===== MATERIAL SUPPLIED

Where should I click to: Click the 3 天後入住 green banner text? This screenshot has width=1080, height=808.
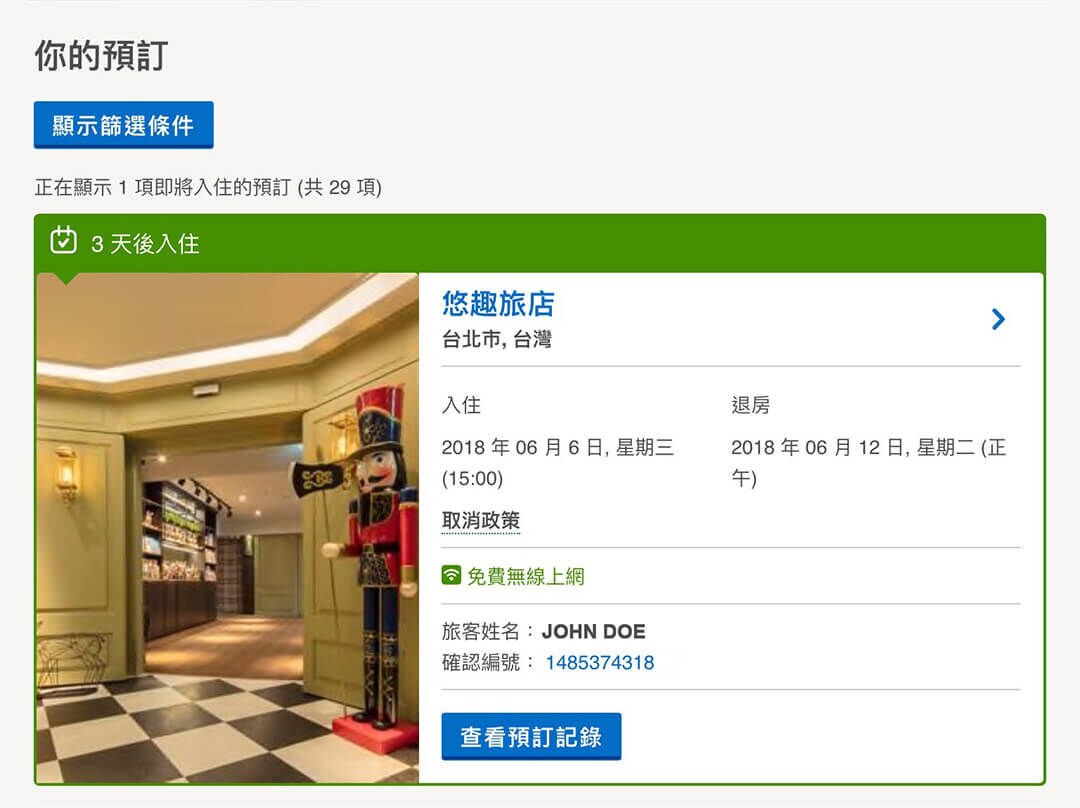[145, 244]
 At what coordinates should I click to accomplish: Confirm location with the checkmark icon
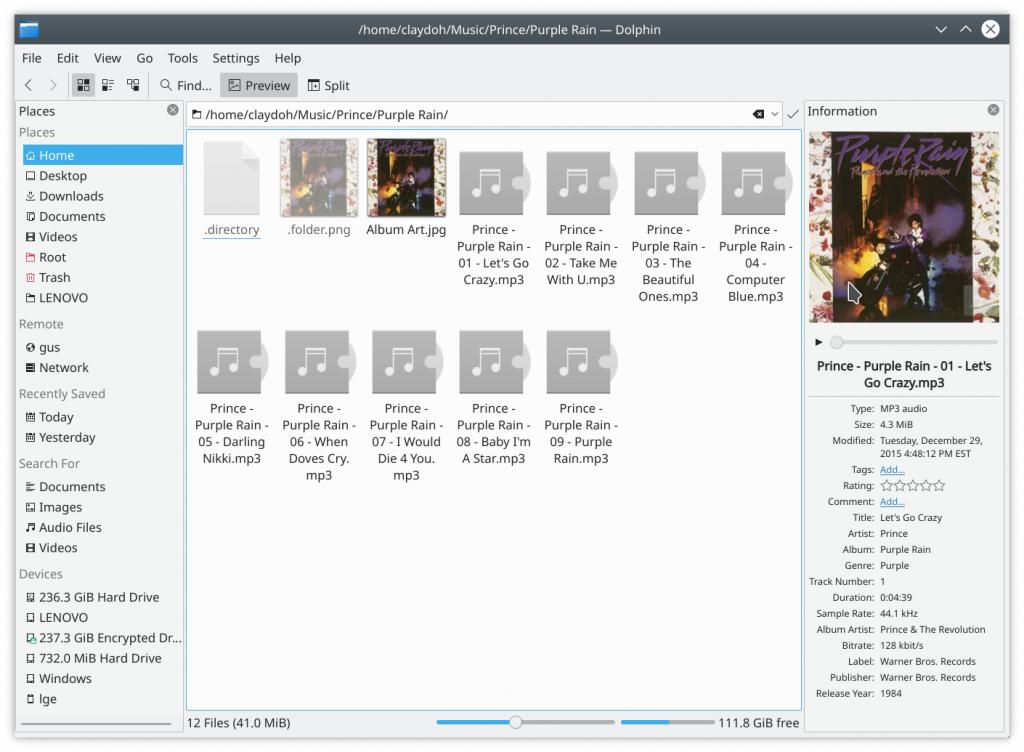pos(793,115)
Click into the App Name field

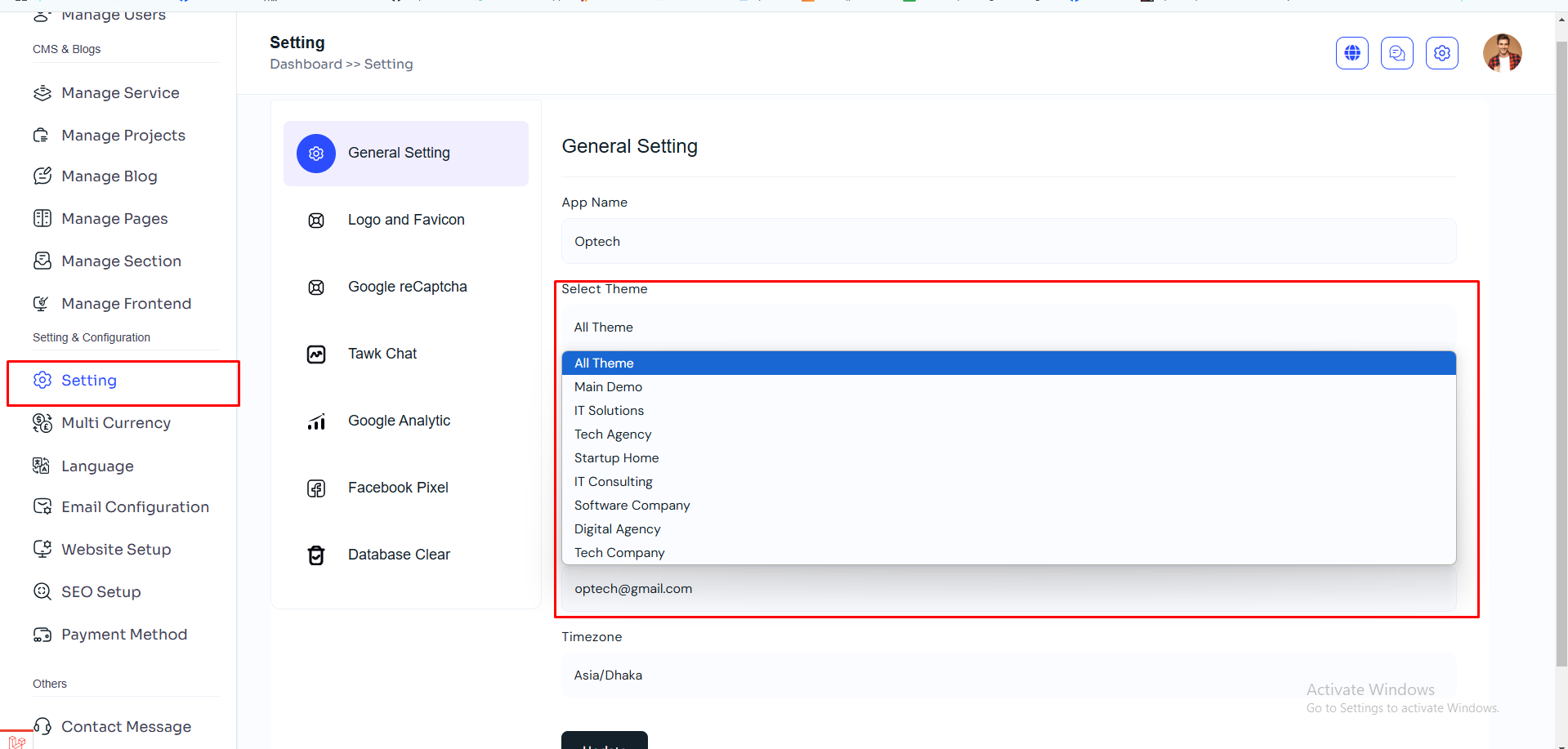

==========

TASK PROMPT ::
Reproduce exactly the lines above from the one with "At what coordinates" through the last line of the data, keeping both ends and dropping the pictures.

RESULT OF THIS TASK ::
 At what coordinates should I click to accomplish: Confirm location with the checkmark icon
pos(793,115)
Click into the App Name field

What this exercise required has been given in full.